Therefore, plaintiff contended that by filing his complaint prior to the June 20, 2020 effective date
of AO 2020-8, the time between April 3, 2020, and the complaint’s filing should be counted as if
the courts were closed. In other words, according to plaintiff, the complaint’s filing date of June
8, 2020, should be treated as if it had been filed prior to March 23, 2020, which was the date on
which AO 2020-3 went into effect.

        The trial court disagreed with plaintiff, reasoning that the administrative and executive
orders did not apply to the April 3, 2020 deadline established by the parties’ prior stipulation. The
trial court stated that the administrative orders at issue applied only to the filing of “initial
pleadings,” not to a time line set by a stipulated agreement, which placed the April 3, 2020 deadline
outside the scope of the administrative orders. The trial court further noted that the courts were
open and accepting filings during the state of emergency period; thus, “it wasn’t impossible to
file.” Accordingly, the trial court granted summary disposition in defendant’s favor with respect
to plaintiff’s claims for expenses incurred before June 8, 2019. On August 25, 2021, the parties
agreed to a stipulated dismissal with prejudice of plaintiff’s case as a result of the settlement
agreement; however, the parties agreed that plaintiff could appeal the trial court’s December 23,
2020 ruling on the one-year-back rule. This appeal followed.

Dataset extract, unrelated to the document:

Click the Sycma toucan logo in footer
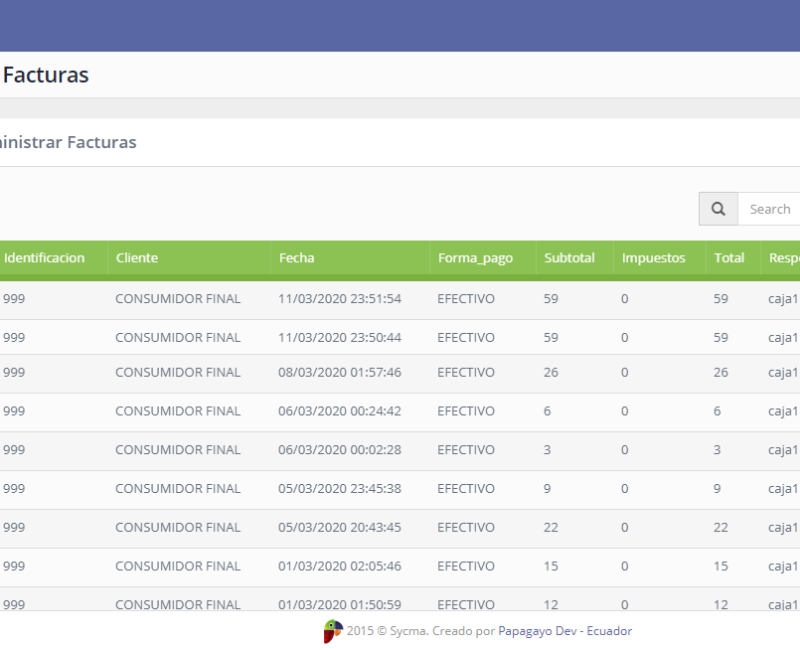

                                   II. STANDARD OF REVIEW

        We review de novo a trial court’s decision to grant or deny a motion for summary
disposition, as well as questions of statutory interpretation and the construction and application of
court rules, Dextrom v Wexford Co, 287 Mich App 406, 416; 789 NW2d 211 (2010), and
administrative or executive orders. Aguirre v Dep’t of Corrections, 307 Mich App 315, 320; 859
NW2d 267 (2014).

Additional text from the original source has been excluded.